**To be done:**
Set down each of the following items again, word for word and line for line.

**Entries supplied:**
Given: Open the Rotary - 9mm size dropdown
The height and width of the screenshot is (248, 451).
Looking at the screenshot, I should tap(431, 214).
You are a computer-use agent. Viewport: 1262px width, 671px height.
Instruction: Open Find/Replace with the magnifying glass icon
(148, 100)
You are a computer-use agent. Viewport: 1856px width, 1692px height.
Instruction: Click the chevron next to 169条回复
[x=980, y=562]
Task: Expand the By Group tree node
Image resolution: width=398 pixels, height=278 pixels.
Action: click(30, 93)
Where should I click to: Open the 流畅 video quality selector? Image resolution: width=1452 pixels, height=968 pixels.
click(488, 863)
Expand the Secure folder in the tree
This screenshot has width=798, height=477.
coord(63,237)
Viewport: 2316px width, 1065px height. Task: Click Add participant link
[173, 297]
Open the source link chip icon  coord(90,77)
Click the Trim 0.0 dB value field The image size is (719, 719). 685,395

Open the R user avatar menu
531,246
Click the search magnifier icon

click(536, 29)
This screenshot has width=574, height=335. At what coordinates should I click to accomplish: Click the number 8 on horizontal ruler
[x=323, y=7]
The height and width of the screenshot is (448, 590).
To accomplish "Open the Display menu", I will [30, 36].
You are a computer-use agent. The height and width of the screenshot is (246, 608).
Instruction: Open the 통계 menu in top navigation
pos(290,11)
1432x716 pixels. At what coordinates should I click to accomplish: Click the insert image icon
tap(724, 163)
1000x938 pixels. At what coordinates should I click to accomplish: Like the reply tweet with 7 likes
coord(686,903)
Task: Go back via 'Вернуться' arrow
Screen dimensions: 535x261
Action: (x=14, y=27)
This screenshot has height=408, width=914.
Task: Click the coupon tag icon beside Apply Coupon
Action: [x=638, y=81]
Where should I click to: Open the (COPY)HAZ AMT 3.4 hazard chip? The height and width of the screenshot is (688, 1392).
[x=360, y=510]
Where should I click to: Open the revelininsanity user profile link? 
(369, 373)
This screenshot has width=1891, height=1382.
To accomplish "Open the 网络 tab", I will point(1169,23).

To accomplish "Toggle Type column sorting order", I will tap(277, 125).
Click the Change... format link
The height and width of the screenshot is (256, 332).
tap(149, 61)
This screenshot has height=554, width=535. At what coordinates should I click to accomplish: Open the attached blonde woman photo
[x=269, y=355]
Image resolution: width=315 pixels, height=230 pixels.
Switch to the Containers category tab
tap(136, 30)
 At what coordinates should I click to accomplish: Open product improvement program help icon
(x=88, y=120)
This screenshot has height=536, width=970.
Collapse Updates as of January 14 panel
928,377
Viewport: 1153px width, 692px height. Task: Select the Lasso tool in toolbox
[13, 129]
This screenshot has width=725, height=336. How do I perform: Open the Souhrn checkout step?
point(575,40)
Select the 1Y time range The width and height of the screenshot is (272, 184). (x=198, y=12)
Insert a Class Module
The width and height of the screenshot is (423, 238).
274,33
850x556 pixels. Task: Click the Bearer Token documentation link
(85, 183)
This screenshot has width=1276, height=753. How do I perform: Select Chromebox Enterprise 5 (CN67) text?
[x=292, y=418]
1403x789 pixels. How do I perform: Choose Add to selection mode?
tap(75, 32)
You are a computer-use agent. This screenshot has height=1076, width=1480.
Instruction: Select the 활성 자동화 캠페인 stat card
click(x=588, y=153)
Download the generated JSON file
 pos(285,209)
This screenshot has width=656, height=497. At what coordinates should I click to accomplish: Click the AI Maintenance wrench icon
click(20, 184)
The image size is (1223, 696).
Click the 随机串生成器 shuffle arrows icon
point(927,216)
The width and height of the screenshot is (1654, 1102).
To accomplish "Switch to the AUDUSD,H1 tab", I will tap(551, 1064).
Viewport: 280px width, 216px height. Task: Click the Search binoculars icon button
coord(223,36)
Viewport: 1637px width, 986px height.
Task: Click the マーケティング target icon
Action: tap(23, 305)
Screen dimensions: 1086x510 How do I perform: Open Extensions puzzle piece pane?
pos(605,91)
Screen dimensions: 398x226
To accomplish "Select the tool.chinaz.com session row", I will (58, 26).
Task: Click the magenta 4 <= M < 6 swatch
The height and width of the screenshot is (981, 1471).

**Answer to the task:**
Given: Open the Rotary - 9mm size dropdown
The height and width of the screenshot is (248, 451).
Looking at the screenshot, I should tap(431, 214).
You are a computer-use agent. Viewport: 1262px width, 671px height.
Instruction: Open Find/Replace with the magnifying glass icon
(148, 100)
You are a computer-use agent. Viewport: 1856px width, 1692px height.
Instruction: Click the chevron next to 169条回复
[x=980, y=562]
Task: Expand the By Group tree node
Image resolution: width=398 pixels, height=278 pixels.
Action: click(30, 93)
Where should I click to: Open the 流畅 video quality selector? Image resolution: width=1452 pixels, height=968 pixels.
click(488, 863)
Expand the Secure folder in the tree
This screenshot has width=798, height=477.
coord(63,237)
Viewport: 2316px width, 1065px height. Task: Click Add participant link
[173, 297]
Open the source link chip icon  coord(90,77)
Click the Trim 0.0 dB value field The image size is (719, 719). 685,395

Open the R user avatar menu
531,246
Click the search magnifier icon

click(536, 29)
This screenshot has width=574, height=335. At what coordinates should I click to accomplish: Click the number 8 on horizontal ruler
[x=323, y=7]
The height and width of the screenshot is (448, 590).
To accomplish "Open the Display menu", I will [30, 36].
You are a computer-use agent. The height and width of the screenshot is (246, 608).
Instruction: Open the 통계 menu in top navigation
pos(290,11)
1432x716 pixels. At what coordinates should I click to accomplish: Click the insert image icon
tap(724, 163)
1000x938 pixels. At what coordinates should I click to accomplish: Like the reply tweet with 7 likes
coord(686,903)
Task: Go back via 'Вернуться' arrow
Screen dimensions: 535x261
Action: (x=14, y=27)
This screenshot has height=408, width=914.
Task: Click the coupon tag icon beside Apply Coupon
Action: [x=638, y=81]
Where should I click to: Open the (COPY)HAZ AMT 3.4 hazard chip? The height and width of the screenshot is (688, 1392).
[x=360, y=510]
Where should I click to: Open the revelininsanity user profile link? 
(369, 373)
This screenshot has width=1891, height=1382.
To accomplish "Open the 网络 tab", I will point(1169,23).

To accomplish "Toggle Type column sorting order", I will tap(277, 125).
Click the Change... format link
The height and width of the screenshot is (256, 332).
tap(149, 61)
This screenshot has height=554, width=535. At what coordinates should I click to accomplish: Open the attached blonde woman photo
[x=269, y=355]
Image resolution: width=315 pixels, height=230 pixels.
Switch to the Containers category tab
tap(136, 30)
 At what coordinates should I click to accomplish: Open product improvement program help icon
(x=88, y=120)
This screenshot has height=536, width=970.
Collapse Updates as of January 14 panel
928,377
Viewport: 1153px width, 692px height. Task: Select the Lasso tool in toolbox
[13, 129]
This screenshot has width=725, height=336. How do I perform: Open the Souhrn checkout step?
point(575,40)
Select the 1Y time range The width and height of the screenshot is (272, 184). (x=198, y=12)
Insert a Class Module
The width and height of the screenshot is (423, 238).
274,33
850x556 pixels. Task: Click the Bearer Token documentation link
(85, 183)
This screenshot has width=1276, height=753. How do I perform: Select Chromebox Enterprise 5 (CN67) text?
[x=292, y=418]
1403x789 pixels. How do I perform: Choose Add to selection mode?
tap(75, 32)
You are a computer-use agent. This screenshot has height=1076, width=1480.
Instruction: Select the 활성 자동화 캠페인 stat card
click(x=588, y=153)
Download the generated JSON file
 pos(285,209)
This screenshot has width=656, height=497. At what coordinates should I click to accomplish: Click the AI Maintenance wrench icon
click(20, 184)
The image size is (1223, 696).
Click the 随机串生成器 shuffle arrows icon
point(927,216)
The width and height of the screenshot is (1654, 1102).
To accomplish "Switch to the AUDUSD,H1 tab", I will tap(551, 1064).
Viewport: 280px width, 216px height. Task: Click the Search binoculars icon button
coord(223,36)
Viewport: 1637px width, 986px height.
Task: Click the マーケティング target icon
Action: tap(23, 305)
Screen dimensions: 1086x510 How do I perform: Open Extensions puzzle piece pane?
pos(605,91)
Screen dimensions: 398x226
To accomplish "Select the tool.chinaz.com session row", I will (58, 26).
Task: Click the magenta 4 <= M < 6 swatch
The height and width of the screenshot is (981, 1471).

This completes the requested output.